Stored data:
☆ ☆ ☆ ☆

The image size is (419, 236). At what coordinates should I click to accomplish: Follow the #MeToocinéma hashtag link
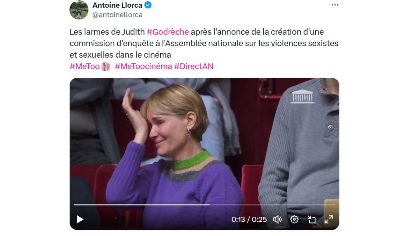(143, 66)
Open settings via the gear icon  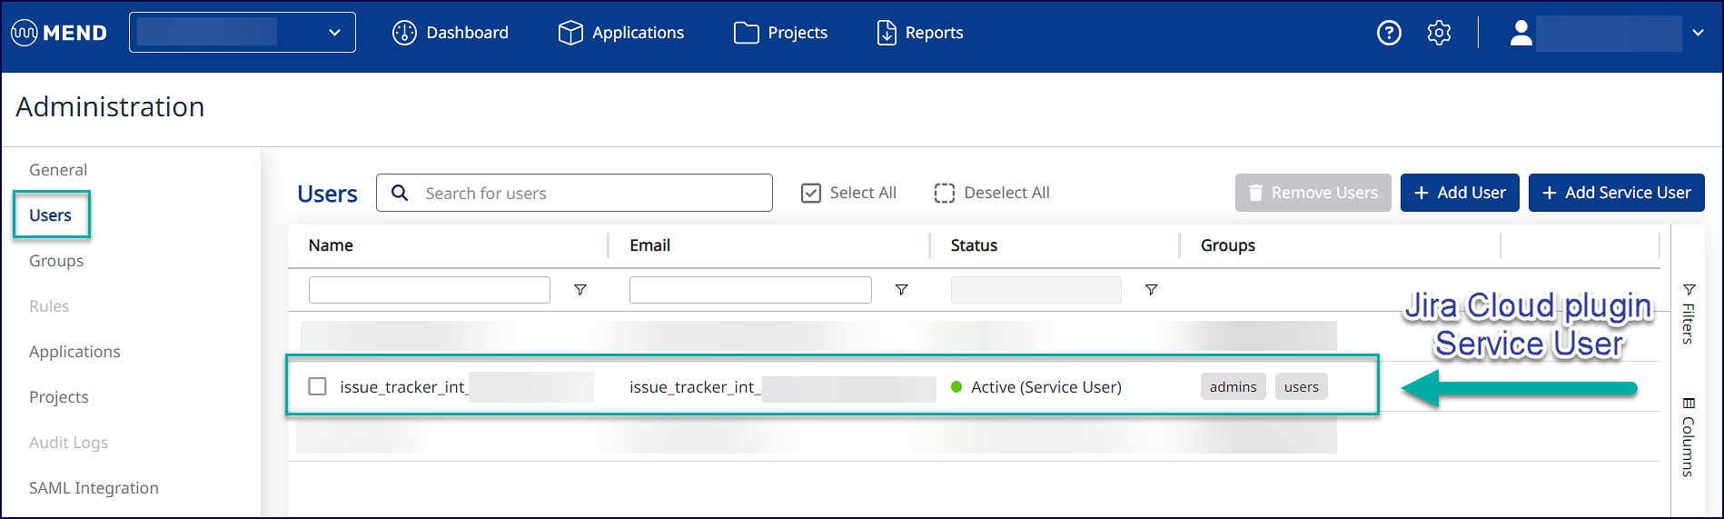pyautogui.click(x=1439, y=33)
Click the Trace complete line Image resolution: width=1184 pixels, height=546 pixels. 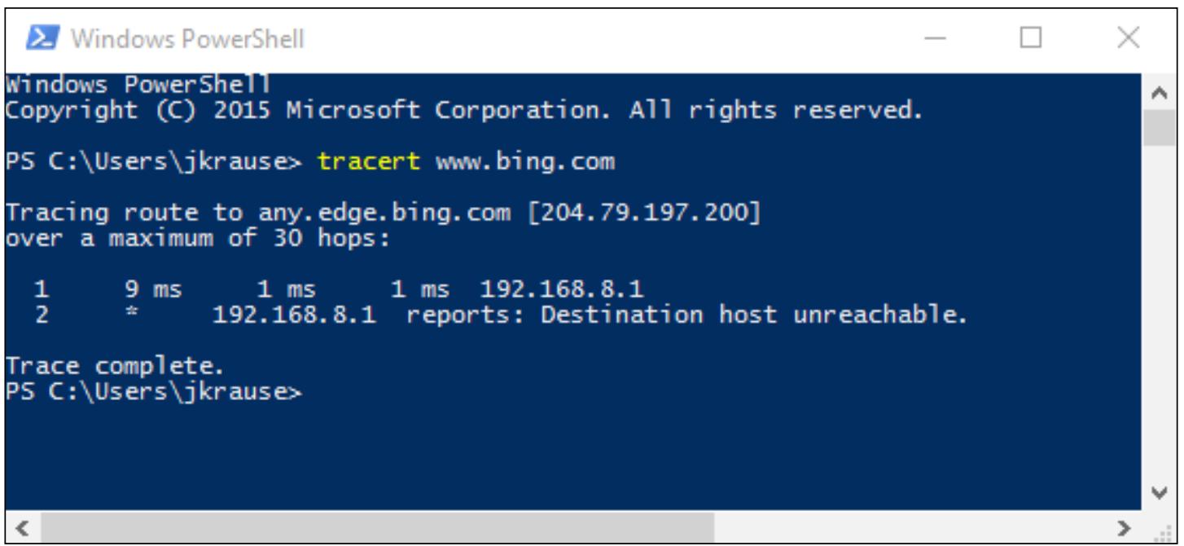[x=115, y=365]
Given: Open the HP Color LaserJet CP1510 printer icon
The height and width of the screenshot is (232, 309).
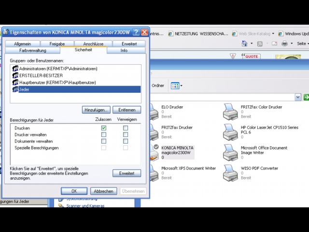Looking at the screenshot, I should tap(230, 132).
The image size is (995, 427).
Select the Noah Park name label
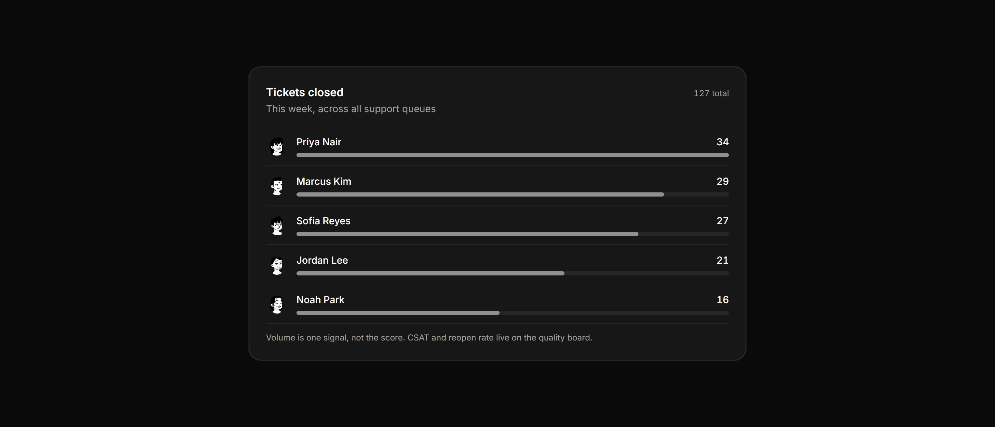(320, 300)
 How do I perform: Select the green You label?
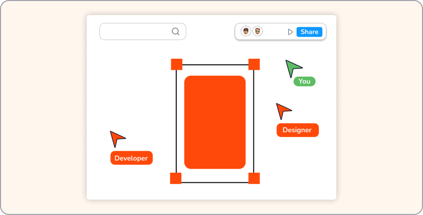(304, 81)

☆ ☆ ☆ ☆

Word for word, repeat only the lines from the line containing "Given: Open the" through the end of the data, without any pictures.

Given: Open the HP Color LaserJet CP1510 printer icon
The height and width of the screenshot is (232, 309).
Looking at the screenshot, I should tap(230, 132).
The image size is (995, 427).
Select the Noah Park name label
(320, 300)
 How do I perform: Select the green You label?
(304, 81)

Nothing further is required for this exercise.